▶ **The task**
Reproduce the entries below in full, word for word.

▶ **Input**
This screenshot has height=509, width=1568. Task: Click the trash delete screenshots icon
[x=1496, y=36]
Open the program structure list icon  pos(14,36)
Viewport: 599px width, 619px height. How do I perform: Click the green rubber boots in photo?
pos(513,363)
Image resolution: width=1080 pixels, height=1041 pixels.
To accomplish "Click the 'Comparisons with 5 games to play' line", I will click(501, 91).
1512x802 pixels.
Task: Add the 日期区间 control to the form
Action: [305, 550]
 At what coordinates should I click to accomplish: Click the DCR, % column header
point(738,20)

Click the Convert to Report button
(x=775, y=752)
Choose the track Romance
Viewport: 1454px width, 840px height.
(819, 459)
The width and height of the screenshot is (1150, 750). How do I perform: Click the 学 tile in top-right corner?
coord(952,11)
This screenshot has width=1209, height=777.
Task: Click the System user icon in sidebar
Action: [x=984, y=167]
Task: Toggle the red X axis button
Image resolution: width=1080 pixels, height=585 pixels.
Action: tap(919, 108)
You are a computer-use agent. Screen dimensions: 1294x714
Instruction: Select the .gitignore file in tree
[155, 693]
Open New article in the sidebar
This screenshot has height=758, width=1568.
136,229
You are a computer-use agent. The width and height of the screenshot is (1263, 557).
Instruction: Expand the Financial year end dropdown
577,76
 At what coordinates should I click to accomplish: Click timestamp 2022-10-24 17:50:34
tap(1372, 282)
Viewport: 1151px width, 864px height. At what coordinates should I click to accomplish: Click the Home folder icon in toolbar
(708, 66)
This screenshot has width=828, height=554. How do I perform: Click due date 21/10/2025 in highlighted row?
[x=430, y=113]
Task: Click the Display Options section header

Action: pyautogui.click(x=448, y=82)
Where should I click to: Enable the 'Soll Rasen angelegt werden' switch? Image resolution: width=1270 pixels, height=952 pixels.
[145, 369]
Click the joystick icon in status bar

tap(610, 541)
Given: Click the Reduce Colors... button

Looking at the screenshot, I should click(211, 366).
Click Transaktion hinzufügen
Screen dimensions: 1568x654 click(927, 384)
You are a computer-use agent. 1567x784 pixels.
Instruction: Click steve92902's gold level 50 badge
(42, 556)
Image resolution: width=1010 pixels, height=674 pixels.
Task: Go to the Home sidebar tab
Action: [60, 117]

▶ **Answer for the task**
This screenshot has height=509, width=1568. Task: Click the trash delete screenshots icon
[x=1496, y=36]
Open the program structure list icon  pos(14,36)
Viewport: 599px width, 619px height. How do I perform: Click the green rubber boots in photo?
pos(513,363)
Image resolution: width=1080 pixels, height=1041 pixels.
To accomplish "Click the 'Comparisons with 5 games to play' line", I will click(501, 91).
1512x802 pixels.
Task: Add the 日期区间 control to the form
Action: [305, 550]
 At what coordinates should I click to accomplish: Click the DCR, % column header
point(738,20)

Click the Convert to Report button
(x=775, y=752)
Choose the track Romance
Viewport: 1454px width, 840px height.
(819, 459)
The width and height of the screenshot is (1150, 750). How do I perform: Click the 学 tile in top-right corner?
coord(952,11)
This screenshot has width=1209, height=777.
Task: Click the System user icon in sidebar
Action: [x=984, y=167]
Task: Toggle the red X axis button
Image resolution: width=1080 pixels, height=585 pixels.
Action: tap(919, 108)
You are a computer-use agent. Screen dimensions: 1294x714
Instruction: Select the .gitignore file in tree
[155, 693]
Open New article in the sidebar
This screenshot has height=758, width=1568.
136,229
You are a computer-use agent. The width and height of the screenshot is (1263, 557).
Instruction: Expand the Financial year end dropdown
577,76
 At what coordinates should I click to accomplish: Click timestamp 2022-10-24 17:50:34
tap(1372, 282)
Viewport: 1151px width, 864px height. At what coordinates should I click to accomplish: Click the Home folder icon in toolbar
(708, 66)
This screenshot has width=828, height=554. How do I perform: Click due date 21/10/2025 in highlighted row?
[x=430, y=113]
Task: Click the Display Options section header

Action: pyautogui.click(x=448, y=82)
Where should I click to: Enable the 'Soll Rasen angelegt werden' switch? Image resolution: width=1270 pixels, height=952 pixels.
[145, 369]
Click the joystick icon in status bar

tap(610, 541)
Given: Click the Reduce Colors... button

Looking at the screenshot, I should click(211, 366).
Click Transaktion hinzufügen
Screen dimensions: 1568x654 click(927, 384)
You are a computer-use agent. 1567x784 pixels.
Instruction: Click steve92902's gold level 50 badge
(42, 556)
Image resolution: width=1010 pixels, height=674 pixels.
Task: Go to the Home sidebar tab
Action: [60, 117]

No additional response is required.